Pixel coordinate grounding data
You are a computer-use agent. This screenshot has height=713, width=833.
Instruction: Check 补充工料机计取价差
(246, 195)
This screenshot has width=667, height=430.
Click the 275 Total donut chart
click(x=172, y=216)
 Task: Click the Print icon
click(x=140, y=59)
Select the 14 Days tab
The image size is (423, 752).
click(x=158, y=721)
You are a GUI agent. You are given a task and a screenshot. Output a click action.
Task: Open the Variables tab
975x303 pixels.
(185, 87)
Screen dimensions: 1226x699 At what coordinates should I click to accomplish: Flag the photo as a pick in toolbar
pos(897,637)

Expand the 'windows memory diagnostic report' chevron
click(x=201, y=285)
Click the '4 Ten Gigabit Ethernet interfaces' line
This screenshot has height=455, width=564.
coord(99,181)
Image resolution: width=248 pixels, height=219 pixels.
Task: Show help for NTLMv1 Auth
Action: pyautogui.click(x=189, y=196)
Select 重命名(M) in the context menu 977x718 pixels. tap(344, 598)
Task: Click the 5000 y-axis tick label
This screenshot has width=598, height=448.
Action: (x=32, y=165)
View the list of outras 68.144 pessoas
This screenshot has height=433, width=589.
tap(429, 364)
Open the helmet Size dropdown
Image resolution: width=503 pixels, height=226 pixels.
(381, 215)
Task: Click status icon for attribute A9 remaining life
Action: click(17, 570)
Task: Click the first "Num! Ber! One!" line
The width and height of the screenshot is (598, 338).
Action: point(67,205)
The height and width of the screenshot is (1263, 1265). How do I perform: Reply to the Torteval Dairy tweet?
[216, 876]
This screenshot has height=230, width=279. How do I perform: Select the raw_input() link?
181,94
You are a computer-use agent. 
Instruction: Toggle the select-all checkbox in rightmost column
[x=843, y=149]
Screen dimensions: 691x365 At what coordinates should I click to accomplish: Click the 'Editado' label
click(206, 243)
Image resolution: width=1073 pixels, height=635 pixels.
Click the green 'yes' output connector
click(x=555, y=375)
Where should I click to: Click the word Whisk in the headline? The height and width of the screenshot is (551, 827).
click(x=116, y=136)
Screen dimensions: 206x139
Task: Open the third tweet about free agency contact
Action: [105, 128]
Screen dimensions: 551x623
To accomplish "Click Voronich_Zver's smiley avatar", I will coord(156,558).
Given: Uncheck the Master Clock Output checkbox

Problem to solve
Exactly the lines from the one containing "Screen dimensions: 551x623" through the last line of the records are to be transcribed, both endpoints included.

Your response
Screen dimensions: 551x623
To accomplish "Click Voronich_Zver's smiley avatar", I will coord(156,558).
Given: Uncheck the Master Clock Output checkbox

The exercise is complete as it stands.